Obama is one of several world leaders arriving for a meeting of the Association of Southeast Asian Nations. Taking its turn as the chair of the regional forum, the Laos' communist government is seizing a rare moment in the spotlight.
For Obama, the visit serves as a capstone to his years long effort to bolster relations with Southeast Asian countries long overlooked by the United States.
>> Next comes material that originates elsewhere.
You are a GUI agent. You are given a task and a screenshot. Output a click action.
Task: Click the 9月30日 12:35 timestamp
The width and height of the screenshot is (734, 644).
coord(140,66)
The outreach is a core element of Obama's attempt to shift U.S. diplomatic and military resources away from the Middle East and into Asia in order to counter China's dominance in the region and ensure a foothold in growing markets.
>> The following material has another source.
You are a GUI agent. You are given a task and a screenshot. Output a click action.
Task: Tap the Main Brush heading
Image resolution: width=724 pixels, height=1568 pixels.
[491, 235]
Obama's project — dubbed his Asia pivot — has yielded uneven results, as conflict in the Middle East has continued to demand attention and China has bristled at what it views as meddling in its backyard.
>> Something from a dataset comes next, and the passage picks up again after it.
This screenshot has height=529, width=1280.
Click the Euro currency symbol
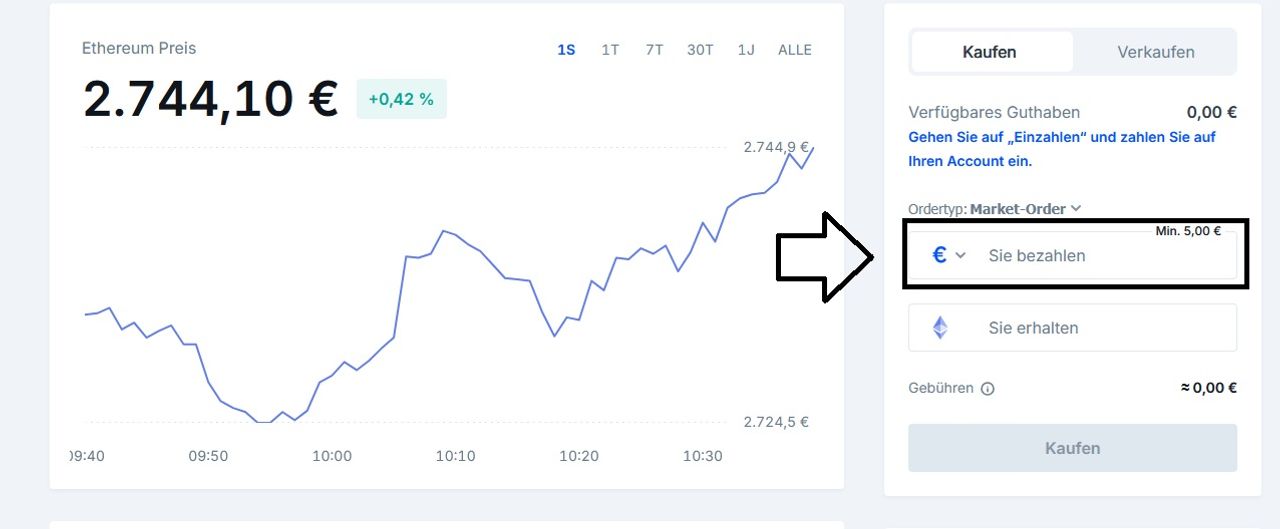(939, 255)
"We believe that bigger nations should not dictate to smaller nations and that all nations should play by the same rules," he said.
As a first sign of a new relationship with Laos, Obama said his administration would address the legacy of war. Obama announced he would double spending for unexploded ordnance — committing $90 million over the three years. The U.S. has contributed $100 million to the effort in the last 20 years, as annual deaths have fallen from more than 300 to fewer than 50, the White House said.
The Lao government said it would increase efforts to recover remains and account for Americans missing since the Vietnam War.
As he opened a day of ceremony and diplomacy, Obama was greeted by a military band, traditional dancers and a warm, tropical rain. He met with Lao President Bounnhang Vorachit, was feted at a welcome banqueted, where he toasted to a relationship he said would "mean greater progress and opportunity for the people of Laos."
Obama's outreach to those regional powers hit a snag just as he arrived in the region from China. The White House called off a planned meeting Tuesday with Philippine President Rodrigo Duterte, after the brash new leader referred to Obama as a "son of a b****."
Duterte, who had been expecting Obama to criticize his deadly, extrajudicial crackdown on drug dealers, later said he regretted the personal attack on the president.